Application personnelle

  1. Y a-t-il, dans ta vie de foi, un « marqueur » (une pratique, une conviction, une appartenance) qui a peu à peu glissé de marqueur spirituel à marqueur d'exclusion vis-à-vis des autres ?
  2. Quelle catégorie de personnes te vient spontanément à l'esprit quand tu lis la liste énumérée par Stéphane Guillet (origine, condition sociale, genre, orientation sexuelle, opinion politique, passé chargé…) ? Que fais-tu de ta réaction ?
  3. Sur quel plan de ta vie as-tu besoin, comme cette femme, de demander humblement « juste les miettes » à Jésus, sans exiger un traitement de faveur ?
  4. Ton Église locale accueille-t-elle sans condition celles et ceux qui cherchent la parole de vie ? Y a-t-il un mur que tu peux contribuer à faire tomber cette semaine ?
  5. À l'image de Jésus qui entre dans une maison païenne, y a-t-il un lieu, un cercle, une personne vers qui tu es appelé à faire un pas cette semaine, quitte à sortir de ta zone de pureté rassurante ?

Versets cités

Questions fréquentes

Pourquoi la réponse de Jésus à cette femme semble-t-elle si dure ?

Au premier abord, comparer les païens à des « petits chiens » nous choque. Mais Stéphane Guillet rappelle deux choses : Jésus emploie le mot grec des « petits chiens » avec un suffixe affectueux, ceux qui vivaient dans la maison et jouaient avec les enfants, pas les chiens errants considérés comme impurs. Et son propos porte sur l'ordre de sa mission : il ne peut pas suspendre son ministère auprès d'Israël pour se consacrer exclusivement aux nations. La femme comprend parfaitement cette nuance, saisit la perche affectueuse, et Jésus salue la parole de sa foi.

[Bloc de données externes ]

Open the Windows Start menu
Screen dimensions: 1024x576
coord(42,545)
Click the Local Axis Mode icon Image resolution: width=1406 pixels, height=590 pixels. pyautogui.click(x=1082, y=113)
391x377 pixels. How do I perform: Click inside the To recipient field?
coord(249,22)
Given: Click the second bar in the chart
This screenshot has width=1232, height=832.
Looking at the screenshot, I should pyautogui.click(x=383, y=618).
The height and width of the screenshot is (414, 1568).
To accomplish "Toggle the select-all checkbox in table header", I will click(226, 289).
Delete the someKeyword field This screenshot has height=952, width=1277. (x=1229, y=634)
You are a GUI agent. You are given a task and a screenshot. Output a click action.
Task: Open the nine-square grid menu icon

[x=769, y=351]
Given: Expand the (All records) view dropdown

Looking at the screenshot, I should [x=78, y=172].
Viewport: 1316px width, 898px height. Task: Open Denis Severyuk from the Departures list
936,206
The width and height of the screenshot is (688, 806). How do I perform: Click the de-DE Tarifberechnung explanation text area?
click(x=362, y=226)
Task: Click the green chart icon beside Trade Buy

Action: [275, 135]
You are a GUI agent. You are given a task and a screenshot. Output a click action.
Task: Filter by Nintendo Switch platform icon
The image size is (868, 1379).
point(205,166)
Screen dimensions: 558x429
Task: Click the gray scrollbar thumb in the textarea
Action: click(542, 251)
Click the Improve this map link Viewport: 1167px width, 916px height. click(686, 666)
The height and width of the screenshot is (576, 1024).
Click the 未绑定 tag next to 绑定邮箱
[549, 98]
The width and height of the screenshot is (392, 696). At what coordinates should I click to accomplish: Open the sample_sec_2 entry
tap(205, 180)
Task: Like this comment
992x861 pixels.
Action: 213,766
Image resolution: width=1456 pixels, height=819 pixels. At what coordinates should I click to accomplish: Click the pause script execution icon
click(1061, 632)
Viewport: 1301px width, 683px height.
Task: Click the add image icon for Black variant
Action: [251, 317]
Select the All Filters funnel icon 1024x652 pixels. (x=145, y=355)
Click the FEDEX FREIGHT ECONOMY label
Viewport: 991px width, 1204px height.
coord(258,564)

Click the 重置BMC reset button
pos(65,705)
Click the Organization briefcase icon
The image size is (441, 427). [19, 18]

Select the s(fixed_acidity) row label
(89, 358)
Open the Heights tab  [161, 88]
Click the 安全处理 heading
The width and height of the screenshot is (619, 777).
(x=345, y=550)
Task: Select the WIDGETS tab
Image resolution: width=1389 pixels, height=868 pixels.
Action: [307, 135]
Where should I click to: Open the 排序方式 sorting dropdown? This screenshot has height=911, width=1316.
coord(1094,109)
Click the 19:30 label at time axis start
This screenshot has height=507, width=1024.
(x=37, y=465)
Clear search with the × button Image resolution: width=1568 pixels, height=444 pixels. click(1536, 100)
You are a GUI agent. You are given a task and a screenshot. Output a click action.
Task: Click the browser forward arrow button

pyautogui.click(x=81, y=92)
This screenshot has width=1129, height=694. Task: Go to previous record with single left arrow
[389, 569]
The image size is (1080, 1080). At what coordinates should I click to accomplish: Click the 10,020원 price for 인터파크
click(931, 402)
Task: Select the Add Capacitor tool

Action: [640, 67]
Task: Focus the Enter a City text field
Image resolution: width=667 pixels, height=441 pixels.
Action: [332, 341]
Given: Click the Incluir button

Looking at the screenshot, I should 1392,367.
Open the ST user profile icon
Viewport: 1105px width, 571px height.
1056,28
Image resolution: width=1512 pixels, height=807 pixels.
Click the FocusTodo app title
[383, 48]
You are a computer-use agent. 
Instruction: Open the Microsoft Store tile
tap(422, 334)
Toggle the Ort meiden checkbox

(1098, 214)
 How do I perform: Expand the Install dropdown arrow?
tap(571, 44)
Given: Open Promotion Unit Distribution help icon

Que veut dire « sortir de l'exclusion » pour l'Église aujourd'hui ?

À la lumière de Marc 7, cela veut dire qu'aucune personne qui cherche la parole de vie ne doit être empêchée dans sa recherche, quelle que soit son origine, sa condition sociale, son genre, son orientation sexuelle, son point de vue politique, son passé ou son présent. Ce n'est pas une bénédiction de toutes les situations, c'est un accueil sans condition dans la recherche. C'est la responsabilité de l'Église de Christ, à l'image de Jésus qui entre dans une maison païenne et abat le mur.

Comment ce récit s'articule-t-il avec les deux multiplications des pains ?

Marc encadre le passage de la Syro-phénicienne par deux récits de multiplication des pains : le premier en territoire juif (Marc 6.30-44), le second en territoire païen (Marc 8.1-10). C'est un signe soigneusement composé : le même pain est accordé aux Juifs et aux non-Juifs. Ce que le dialogue avec cette femme prépare (la même parole de vie pour tous), les deux multiplications le confirment concrètement. L'humilité de la femme ouvre la voie à un ministère de Jésus qui va se poursuivre en territoire païen (Sidon, Décapole).